§ What is expected
Restate exactly, and only, the lines spanning from the one with "pot-lx2j (217, 2348)" to the end of the records below.

(Collected data)
Content starts

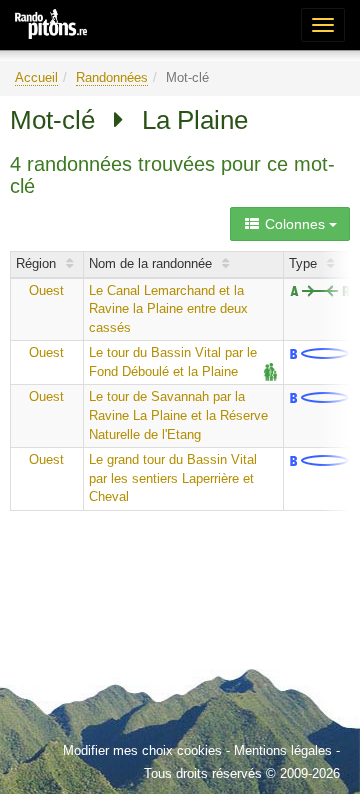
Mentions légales (283, 750)
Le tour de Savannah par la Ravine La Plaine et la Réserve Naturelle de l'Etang (178, 415)
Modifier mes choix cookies (142, 750)
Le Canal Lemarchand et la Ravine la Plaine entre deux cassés (168, 309)
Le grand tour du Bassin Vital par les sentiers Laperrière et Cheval (173, 478)
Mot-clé (52, 120)
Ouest (46, 290)
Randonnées (112, 77)
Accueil (36, 77)
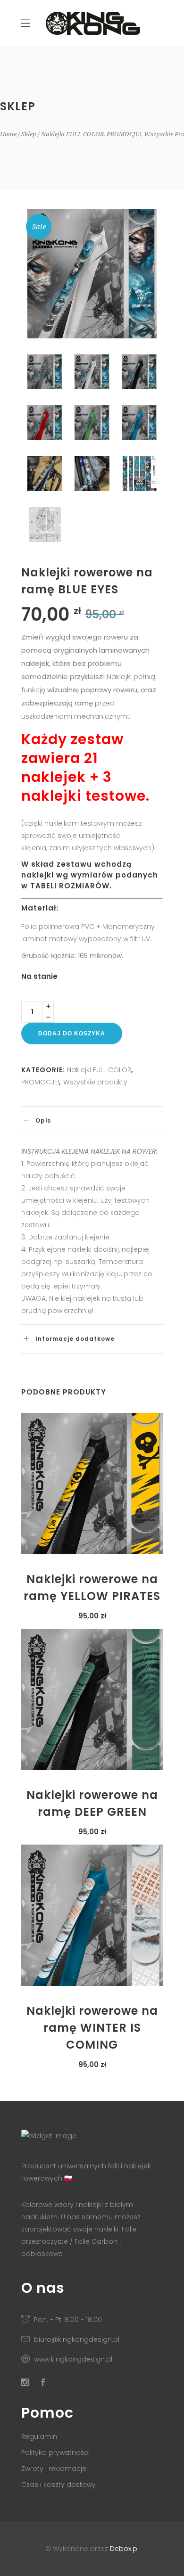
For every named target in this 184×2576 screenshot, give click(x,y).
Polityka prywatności (55, 2452)
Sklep (28, 134)
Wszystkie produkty (95, 1082)
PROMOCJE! (124, 134)
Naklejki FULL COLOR (72, 134)
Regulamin (39, 2436)
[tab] (92, 1120)
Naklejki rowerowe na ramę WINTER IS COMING (92, 2027)
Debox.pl (124, 2548)
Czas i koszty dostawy (58, 2484)
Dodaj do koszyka (71, 1033)
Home (8, 134)
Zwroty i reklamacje (53, 2468)
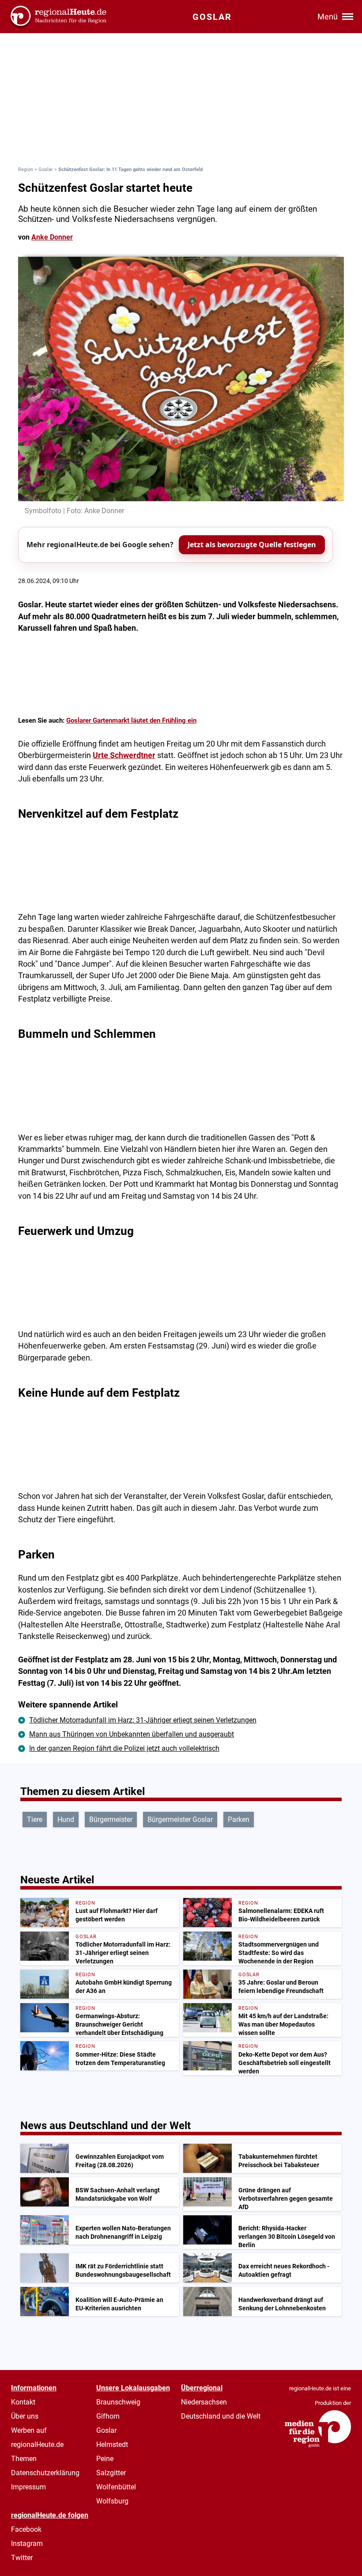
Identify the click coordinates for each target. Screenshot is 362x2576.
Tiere (34, 1819)
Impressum (28, 2487)
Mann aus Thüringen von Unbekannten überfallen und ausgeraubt (131, 1734)
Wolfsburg (112, 2501)
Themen (24, 2458)
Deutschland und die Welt (220, 2416)
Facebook (26, 2529)
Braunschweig (118, 2402)
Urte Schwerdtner (124, 755)
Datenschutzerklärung (45, 2473)
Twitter (22, 2557)
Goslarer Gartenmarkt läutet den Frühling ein (131, 720)
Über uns (24, 2416)
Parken (238, 1819)
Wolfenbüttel (116, 2487)
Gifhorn (108, 2416)
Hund (65, 1819)
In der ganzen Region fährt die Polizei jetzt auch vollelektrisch (124, 1748)
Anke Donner (52, 237)
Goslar (45, 169)
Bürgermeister (110, 1819)
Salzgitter (111, 2473)
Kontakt (23, 2402)
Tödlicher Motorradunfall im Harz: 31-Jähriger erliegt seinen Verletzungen (142, 1720)
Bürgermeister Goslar (180, 1819)
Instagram (27, 2543)
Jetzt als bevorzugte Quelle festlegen (252, 544)
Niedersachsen (204, 2402)
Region (25, 169)
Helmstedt (112, 2444)
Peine (104, 2458)
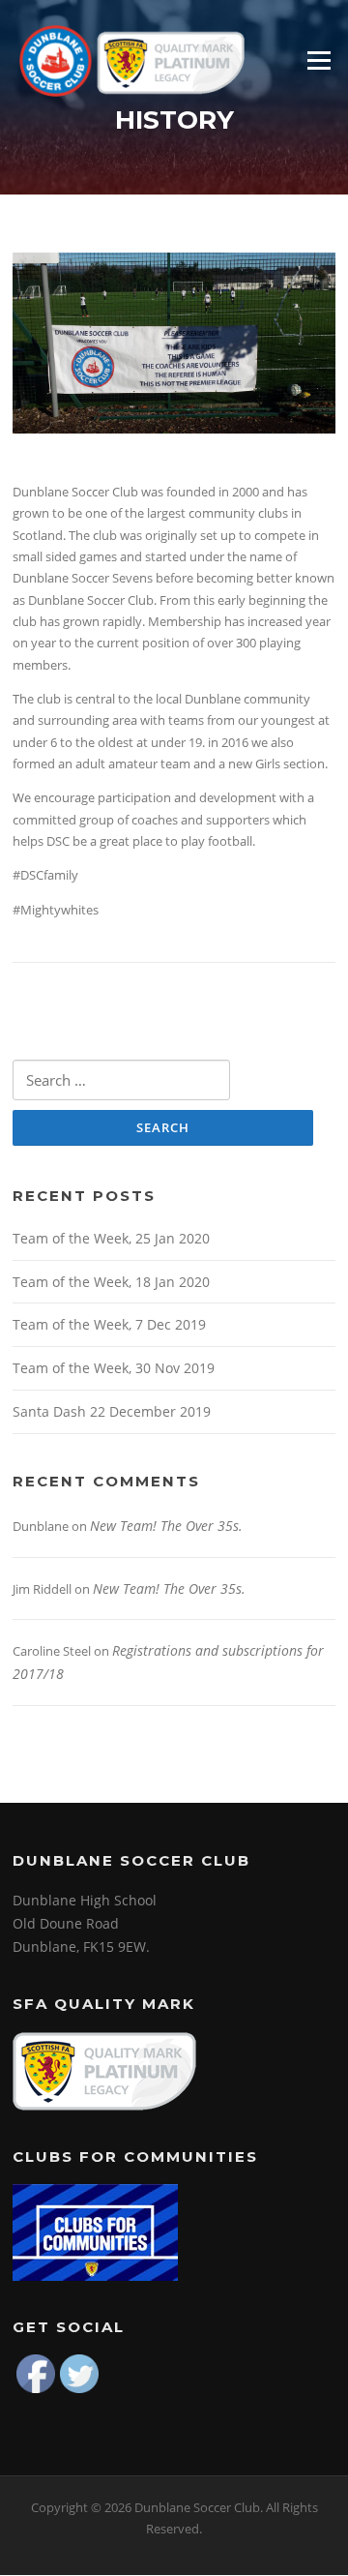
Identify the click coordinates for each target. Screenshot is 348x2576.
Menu (318, 60)
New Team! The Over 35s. (166, 1525)
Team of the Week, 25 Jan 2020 (111, 1238)
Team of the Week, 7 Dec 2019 (109, 1324)
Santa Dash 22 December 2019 (112, 1411)
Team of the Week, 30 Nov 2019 (114, 1368)
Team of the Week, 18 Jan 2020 (111, 1282)
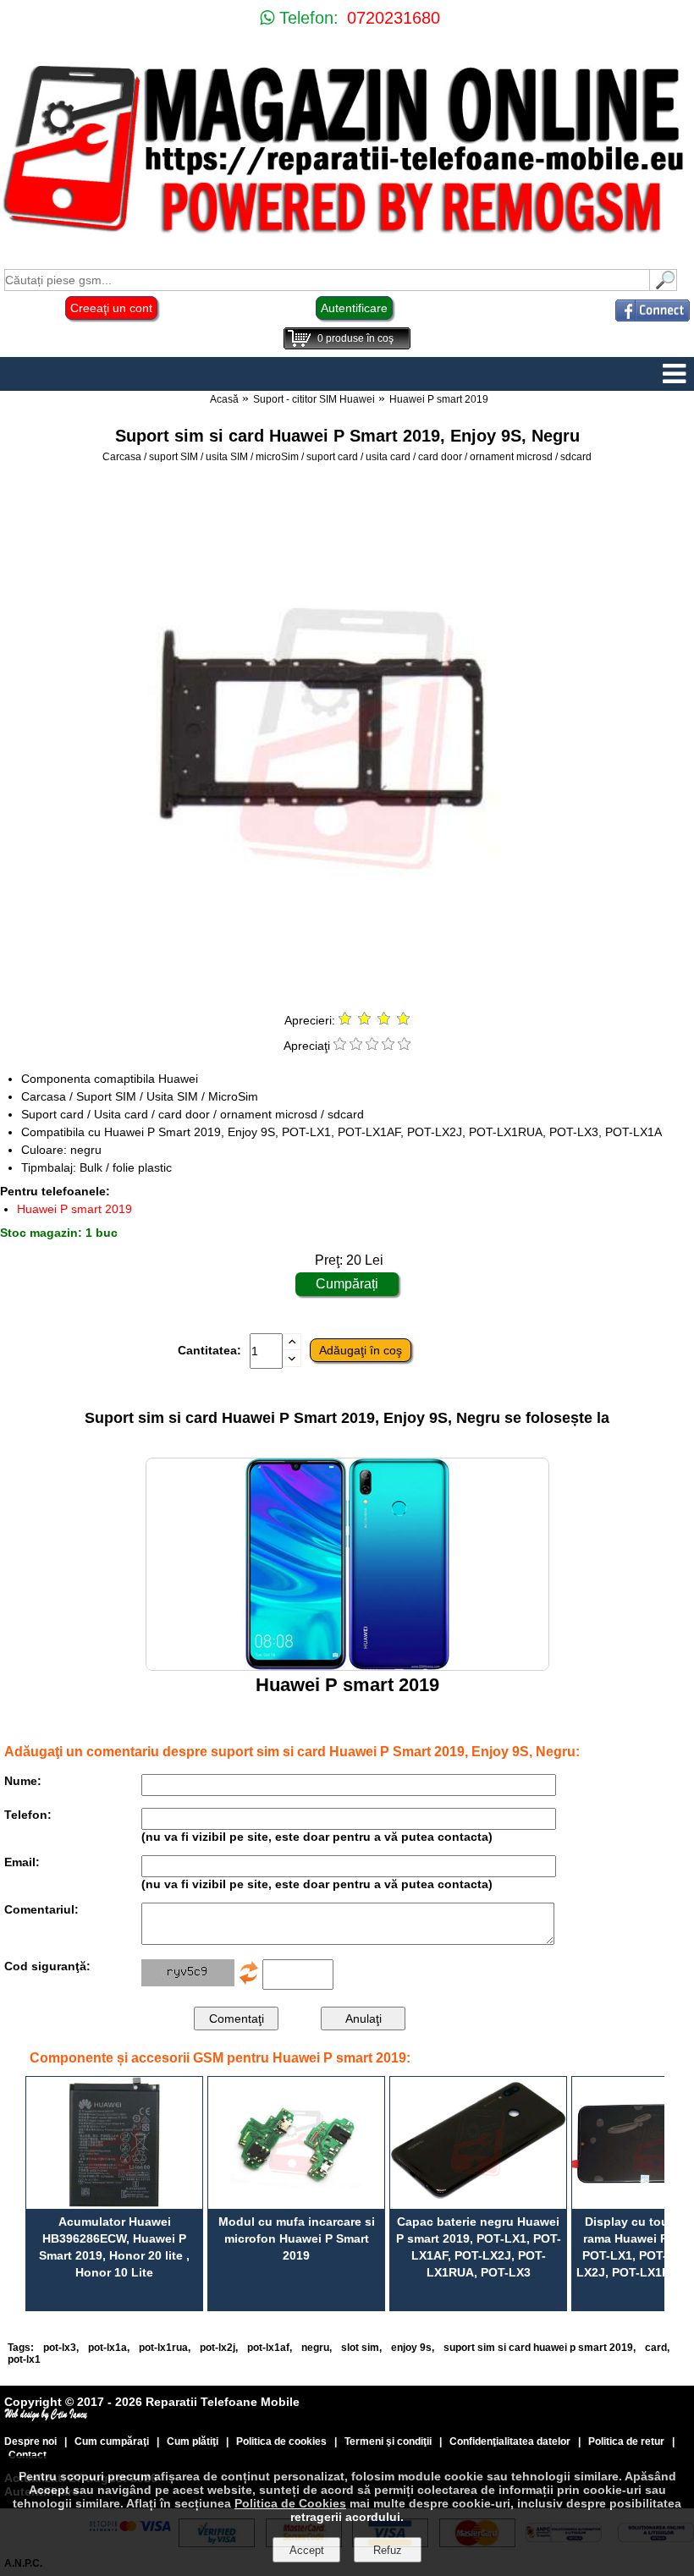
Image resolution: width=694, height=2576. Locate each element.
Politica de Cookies (290, 2503)
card (656, 2348)
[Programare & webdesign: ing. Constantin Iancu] (46, 2417)
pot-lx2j (217, 2348)
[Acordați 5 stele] (404, 1045)
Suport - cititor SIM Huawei (314, 399)
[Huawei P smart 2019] (347, 1666)
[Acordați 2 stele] (356, 1045)
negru (315, 2348)
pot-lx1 (24, 2359)
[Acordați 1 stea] (339, 1045)
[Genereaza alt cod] (249, 1982)
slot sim (360, 2348)
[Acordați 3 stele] (372, 1045)
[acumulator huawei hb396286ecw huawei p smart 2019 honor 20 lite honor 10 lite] (114, 2143)
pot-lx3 (59, 2348)
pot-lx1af (268, 2348)
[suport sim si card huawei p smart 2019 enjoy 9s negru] (347, 993)
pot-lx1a (107, 2348)
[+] (292, 1346)
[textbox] (327, 280)
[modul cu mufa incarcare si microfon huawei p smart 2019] (296, 2143)
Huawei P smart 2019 (438, 399)
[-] (292, 1363)
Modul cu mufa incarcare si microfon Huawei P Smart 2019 (296, 2238)
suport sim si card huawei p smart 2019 (538, 2348)
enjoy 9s (411, 2348)
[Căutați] (663, 286)
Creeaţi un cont (111, 308)
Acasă (224, 399)
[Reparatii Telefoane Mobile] (347, 235)
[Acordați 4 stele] (388, 1045)
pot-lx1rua (163, 2348)
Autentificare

Content ends

§ Problem solution
pot-lx2j (217, 2348)
[Acordați 5 stele] (404, 1045)
Suport - cititor SIM Huawei (314, 399)
[Huawei P smart 2019] (347, 1666)
[Acordați 2 stele] (356, 1045)
negru (315, 2348)
pot-lx1 (24, 2359)
[Acordați 1 stea] (339, 1045)
[Genereaza alt cod] (249, 1982)
slot sim (360, 2348)
[Acordați 3 stele] (372, 1045)
[acumulator huawei hb396286ecw huawei p smart 2019 honor 20 lite honor 10 lite] (114, 2143)
pot-lx3 (59, 2348)
pot-lx1af (268, 2348)
[suport sim si card huawei p smart 2019 enjoy 9s negru] (347, 993)
pot-lx1a (107, 2348)
[+] (292, 1346)
[textbox] (327, 280)
[modul cu mufa incarcare si microfon huawei p smart 2019] (296, 2143)
Huawei P smart 2019 (438, 399)
[-] (292, 1363)
Modul cu mufa incarcare si microfon Huawei P Smart 2019 (296, 2238)
suport sim si card huawei p smart 2019 (538, 2348)
enjoy 9s (411, 2348)
[Căutați] (663, 286)
Creeaţi un cont (111, 308)
Acasă (224, 399)
[Reparatii Telefoane Mobile] (347, 235)
[Acordați 4 stele] (388, 1045)
pot-lx1rua (163, 2348)
Autentificare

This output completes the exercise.